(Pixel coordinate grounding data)
________________

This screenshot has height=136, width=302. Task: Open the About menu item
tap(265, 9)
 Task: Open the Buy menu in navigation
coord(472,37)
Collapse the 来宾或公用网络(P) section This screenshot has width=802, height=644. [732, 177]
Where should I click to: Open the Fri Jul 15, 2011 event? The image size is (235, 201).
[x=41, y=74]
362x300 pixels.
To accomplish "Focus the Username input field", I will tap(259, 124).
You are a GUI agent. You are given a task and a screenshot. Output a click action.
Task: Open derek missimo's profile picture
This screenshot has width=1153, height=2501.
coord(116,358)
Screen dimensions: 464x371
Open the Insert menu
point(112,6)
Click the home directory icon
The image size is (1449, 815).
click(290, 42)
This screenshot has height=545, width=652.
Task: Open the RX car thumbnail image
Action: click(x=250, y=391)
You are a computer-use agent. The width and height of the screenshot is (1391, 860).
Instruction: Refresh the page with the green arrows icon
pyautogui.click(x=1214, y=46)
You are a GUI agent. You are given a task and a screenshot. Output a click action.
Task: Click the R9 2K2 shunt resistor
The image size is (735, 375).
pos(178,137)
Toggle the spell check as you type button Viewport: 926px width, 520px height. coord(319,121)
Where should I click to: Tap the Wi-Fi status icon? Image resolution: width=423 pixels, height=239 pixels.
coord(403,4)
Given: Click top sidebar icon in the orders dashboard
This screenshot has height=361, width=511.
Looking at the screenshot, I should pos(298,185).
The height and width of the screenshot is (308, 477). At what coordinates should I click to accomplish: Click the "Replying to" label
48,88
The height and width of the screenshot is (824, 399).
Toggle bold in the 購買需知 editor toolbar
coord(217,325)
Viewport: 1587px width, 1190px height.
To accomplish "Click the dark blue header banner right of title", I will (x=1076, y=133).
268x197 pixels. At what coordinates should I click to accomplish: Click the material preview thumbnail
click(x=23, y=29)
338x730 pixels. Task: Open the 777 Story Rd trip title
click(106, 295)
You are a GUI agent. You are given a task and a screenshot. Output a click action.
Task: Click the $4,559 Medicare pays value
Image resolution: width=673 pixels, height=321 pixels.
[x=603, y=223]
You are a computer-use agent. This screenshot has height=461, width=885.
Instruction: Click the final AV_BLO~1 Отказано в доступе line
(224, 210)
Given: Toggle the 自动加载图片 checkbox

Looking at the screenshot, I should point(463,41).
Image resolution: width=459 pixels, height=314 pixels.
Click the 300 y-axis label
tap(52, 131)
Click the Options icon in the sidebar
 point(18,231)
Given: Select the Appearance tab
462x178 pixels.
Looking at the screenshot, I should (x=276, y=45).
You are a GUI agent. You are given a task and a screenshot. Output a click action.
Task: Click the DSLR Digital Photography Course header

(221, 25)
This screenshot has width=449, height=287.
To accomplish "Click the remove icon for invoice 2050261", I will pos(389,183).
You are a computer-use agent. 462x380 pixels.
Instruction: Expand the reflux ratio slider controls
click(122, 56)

________________

What is expected: Each line of the data has to be written out exactly as it appears.

Answer section:
This screenshot has height=136, width=302. Task: Open the About menu item
tap(265, 9)
 Task: Open the Buy menu in navigation
coord(472,37)
Collapse the 来宾或公用网络(P) section This screenshot has width=802, height=644. [732, 177]
Where should I click to: Open the Fri Jul 15, 2011 event? The image size is (235, 201).
[x=41, y=74]
362x300 pixels.
To accomplish "Focus the Username input field", I will tap(259, 124).
You are a GUI agent. You are given a task and a screenshot. Output a click action.
Task: Open derek missimo's profile picture
This screenshot has width=1153, height=2501.
coord(116,358)
Screen dimensions: 464x371
Open the Insert menu
point(112,6)
Click the home directory icon
The image size is (1449, 815).
click(290, 42)
This screenshot has height=545, width=652.
Task: Open the RX car thumbnail image
Action: click(x=250, y=391)
You are a computer-use agent. The width and height of the screenshot is (1391, 860).
Instruction: Refresh the page with the green arrows icon
pyautogui.click(x=1214, y=46)
You are a GUI agent. You are given a task and a screenshot. Output a click action.
Task: Click the R9 2K2 shunt resistor
The image size is (735, 375).
pos(178,137)
Toggle the spell check as you type button Viewport: 926px width, 520px height. coord(319,121)
Where should I click to: Tap the Wi-Fi status icon? Image resolution: width=423 pixels, height=239 pixels.
coord(403,4)
Given: Click top sidebar icon in the orders dashboard
This screenshot has height=361, width=511.
Looking at the screenshot, I should pos(298,185).
The height and width of the screenshot is (308, 477). At what coordinates should I click to accomplish: Click the "Replying to" label
48,88
The height and width of the screenshot is (824, 399).
Toggle bold in the 購買需知 editor toolbar
coord(217,325)
Viewport: 1587px width, 1190px height.
To accomplish "Click the dark blue header banner right of title", I will (x=1076, y=133).
268x197 pixels. At what coordinates should I click to accomplish: Click the material preview thumbnail
click(x=23, y=29)
338x730 pixels. Task: Open the 777 Story Rd trip title
click(106, 295)
You are a GUI agent. You are given a task and a screenshot. Output a click action.
Task: Click the $4,559 Medicare pays value
Image resolution: width=673 pixels, height=321 pixels.
[x=603, y=223]
You are a computer-use agent. This screenshot has height=461, width=885.
Instruction: Click the final AV_BLO~1 Отказано в доступе line
(224, 210)
Given: Toggle the 自动加载图片 checkbox

Looking at the screenshot, I should point(463,41).
Image resolution: width=459 pixels, height=314 pixels.
Click the 300 y-axis label
tap(52, 131)
Click the Options icon in the sidebar
 point(18,231)
Given: Select the Appearance tab
462x178 pixels.
Looking at the screenshot, I should (x=276, y=45).
You are a GUI agent. You are given a task and a screenshot. Output a click action.
Task: Click the DSLR Digital Photography Course header

(221, 25)
This screenshot has width=449, height=287.
To accomplish "Click the remove icon for invoice 2050261", I will pos(389,183).
You are a computer-use agent. 462x380 pixels.
Instruction: Expand the reflux ratio slider controls
click(122, 56)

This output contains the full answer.